Jules Aarons
(1921-2008)
En el fondo, parece que habría un plano
de reflexión política en donde se opondrían aquellos que abogan por el
compromiso público y estatal con el bienestar social generalizado, siquiera
como horizonte discursivo y práctico, por una parte, y, por otra aquellos que
optan por el entendido de que la economía de mercado pone las cosas en el lugar
correspondiente, sin que sea pertinente que el gobierno o el Estado se
inmiscuyan en todo asunto de pública felicidad ni del destino particular de los
privados.
Para los primeros, las políticas
sociales pueden ser entendidas, en forma positiva, como instrumentos de acción
pública que desarrollen, en forma puntual y específica, unos intentos de
solución a identificados problemas sociales que las sociedades donde impera el
modo capitalista de producción y consumo.
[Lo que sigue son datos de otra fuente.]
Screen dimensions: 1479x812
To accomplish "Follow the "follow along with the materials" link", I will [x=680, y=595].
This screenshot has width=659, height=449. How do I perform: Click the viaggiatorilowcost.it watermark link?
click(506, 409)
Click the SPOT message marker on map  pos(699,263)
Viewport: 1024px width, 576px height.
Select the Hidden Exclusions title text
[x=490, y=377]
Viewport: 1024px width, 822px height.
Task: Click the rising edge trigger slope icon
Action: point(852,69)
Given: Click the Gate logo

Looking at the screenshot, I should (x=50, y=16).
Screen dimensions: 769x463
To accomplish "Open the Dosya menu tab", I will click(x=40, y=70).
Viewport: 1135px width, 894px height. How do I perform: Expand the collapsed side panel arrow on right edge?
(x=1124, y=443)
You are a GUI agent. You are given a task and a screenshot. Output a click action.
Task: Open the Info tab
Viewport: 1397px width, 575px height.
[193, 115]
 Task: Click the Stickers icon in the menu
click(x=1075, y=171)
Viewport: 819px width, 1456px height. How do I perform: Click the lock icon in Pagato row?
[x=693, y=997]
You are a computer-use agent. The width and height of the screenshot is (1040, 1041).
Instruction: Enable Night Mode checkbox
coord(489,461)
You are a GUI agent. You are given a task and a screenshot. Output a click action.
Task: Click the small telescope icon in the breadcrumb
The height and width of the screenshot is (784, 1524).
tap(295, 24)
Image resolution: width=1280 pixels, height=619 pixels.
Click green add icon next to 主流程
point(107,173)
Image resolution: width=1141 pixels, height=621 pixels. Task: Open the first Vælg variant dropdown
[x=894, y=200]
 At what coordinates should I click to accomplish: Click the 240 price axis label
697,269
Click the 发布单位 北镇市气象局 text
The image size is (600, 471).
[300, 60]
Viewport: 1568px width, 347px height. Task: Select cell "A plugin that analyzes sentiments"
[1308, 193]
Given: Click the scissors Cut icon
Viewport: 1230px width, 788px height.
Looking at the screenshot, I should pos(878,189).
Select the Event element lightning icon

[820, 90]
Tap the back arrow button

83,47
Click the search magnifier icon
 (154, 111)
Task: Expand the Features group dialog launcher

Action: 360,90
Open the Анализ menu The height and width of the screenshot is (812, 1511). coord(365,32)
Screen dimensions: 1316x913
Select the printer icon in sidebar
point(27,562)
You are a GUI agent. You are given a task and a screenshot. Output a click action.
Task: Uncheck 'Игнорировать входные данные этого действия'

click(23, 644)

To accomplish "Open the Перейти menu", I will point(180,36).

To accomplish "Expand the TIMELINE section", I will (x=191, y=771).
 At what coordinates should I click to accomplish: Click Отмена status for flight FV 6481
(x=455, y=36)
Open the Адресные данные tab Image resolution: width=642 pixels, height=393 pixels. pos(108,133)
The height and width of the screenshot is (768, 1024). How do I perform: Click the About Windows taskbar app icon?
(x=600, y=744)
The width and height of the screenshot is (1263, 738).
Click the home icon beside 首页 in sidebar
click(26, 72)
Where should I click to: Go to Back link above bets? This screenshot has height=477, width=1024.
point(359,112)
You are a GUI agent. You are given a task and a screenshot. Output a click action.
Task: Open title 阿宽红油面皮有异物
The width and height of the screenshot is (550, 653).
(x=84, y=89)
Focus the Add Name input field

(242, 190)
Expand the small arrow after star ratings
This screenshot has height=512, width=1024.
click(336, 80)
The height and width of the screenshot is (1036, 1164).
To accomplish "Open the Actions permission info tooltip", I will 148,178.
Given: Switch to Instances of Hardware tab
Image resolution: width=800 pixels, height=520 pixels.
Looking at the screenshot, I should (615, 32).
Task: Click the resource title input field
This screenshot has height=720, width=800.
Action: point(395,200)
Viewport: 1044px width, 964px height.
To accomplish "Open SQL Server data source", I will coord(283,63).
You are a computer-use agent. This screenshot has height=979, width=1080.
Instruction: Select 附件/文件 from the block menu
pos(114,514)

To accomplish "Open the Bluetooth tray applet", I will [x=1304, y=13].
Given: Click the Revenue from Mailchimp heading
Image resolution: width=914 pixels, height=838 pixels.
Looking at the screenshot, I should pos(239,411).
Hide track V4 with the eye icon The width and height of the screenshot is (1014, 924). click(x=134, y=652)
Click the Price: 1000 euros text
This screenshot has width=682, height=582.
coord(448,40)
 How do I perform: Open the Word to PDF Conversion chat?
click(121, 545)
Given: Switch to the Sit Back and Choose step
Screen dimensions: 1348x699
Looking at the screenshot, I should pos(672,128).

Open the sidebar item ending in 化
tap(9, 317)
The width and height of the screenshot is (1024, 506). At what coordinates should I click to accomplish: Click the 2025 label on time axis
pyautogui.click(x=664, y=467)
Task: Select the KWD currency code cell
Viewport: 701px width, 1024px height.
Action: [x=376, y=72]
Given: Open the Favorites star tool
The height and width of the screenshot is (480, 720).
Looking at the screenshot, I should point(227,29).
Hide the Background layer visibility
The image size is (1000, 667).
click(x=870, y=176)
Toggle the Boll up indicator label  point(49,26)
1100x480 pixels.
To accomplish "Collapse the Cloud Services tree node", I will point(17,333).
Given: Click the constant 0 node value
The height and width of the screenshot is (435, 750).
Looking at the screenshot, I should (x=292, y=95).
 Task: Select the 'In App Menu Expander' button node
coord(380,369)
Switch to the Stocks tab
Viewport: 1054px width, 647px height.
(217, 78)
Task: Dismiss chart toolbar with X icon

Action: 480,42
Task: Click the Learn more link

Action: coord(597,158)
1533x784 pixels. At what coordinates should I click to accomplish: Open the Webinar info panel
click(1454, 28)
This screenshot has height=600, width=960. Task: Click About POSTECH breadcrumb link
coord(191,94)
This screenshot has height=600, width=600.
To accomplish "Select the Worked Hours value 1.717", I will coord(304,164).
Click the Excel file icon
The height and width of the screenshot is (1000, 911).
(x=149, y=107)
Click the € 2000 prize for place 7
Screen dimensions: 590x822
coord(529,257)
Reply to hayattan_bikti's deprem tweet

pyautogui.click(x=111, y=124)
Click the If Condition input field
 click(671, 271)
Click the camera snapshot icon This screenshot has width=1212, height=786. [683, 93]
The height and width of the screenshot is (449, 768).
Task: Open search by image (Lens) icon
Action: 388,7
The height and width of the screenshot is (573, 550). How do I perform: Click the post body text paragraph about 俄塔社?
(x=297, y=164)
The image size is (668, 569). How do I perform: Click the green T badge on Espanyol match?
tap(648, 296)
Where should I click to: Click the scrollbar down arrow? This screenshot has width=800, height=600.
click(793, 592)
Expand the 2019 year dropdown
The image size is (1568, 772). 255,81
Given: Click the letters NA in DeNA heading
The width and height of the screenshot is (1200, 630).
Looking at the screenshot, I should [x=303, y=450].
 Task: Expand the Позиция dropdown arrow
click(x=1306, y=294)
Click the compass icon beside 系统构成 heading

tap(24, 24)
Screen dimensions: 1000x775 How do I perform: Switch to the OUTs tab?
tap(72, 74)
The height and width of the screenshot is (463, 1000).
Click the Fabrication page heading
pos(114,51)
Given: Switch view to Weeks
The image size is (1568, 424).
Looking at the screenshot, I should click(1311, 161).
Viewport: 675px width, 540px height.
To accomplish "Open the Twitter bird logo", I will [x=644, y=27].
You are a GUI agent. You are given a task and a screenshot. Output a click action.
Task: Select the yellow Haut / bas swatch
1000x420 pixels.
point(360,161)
Por su parte, para los segundos, si
apareciesen acaso, las políticas sociales apenas tendrían el papel de mitigadores
caritativos de los conflictos motivados por la diferenciación social.
Para tomar partido sobre estas
cuestiones, quizá sea pertinente abandonar por un instante la elucubración
teorética al respecto y atreverse a afrontar el semblante de los integrantes de
la sociedad, cara a cara y de a uno.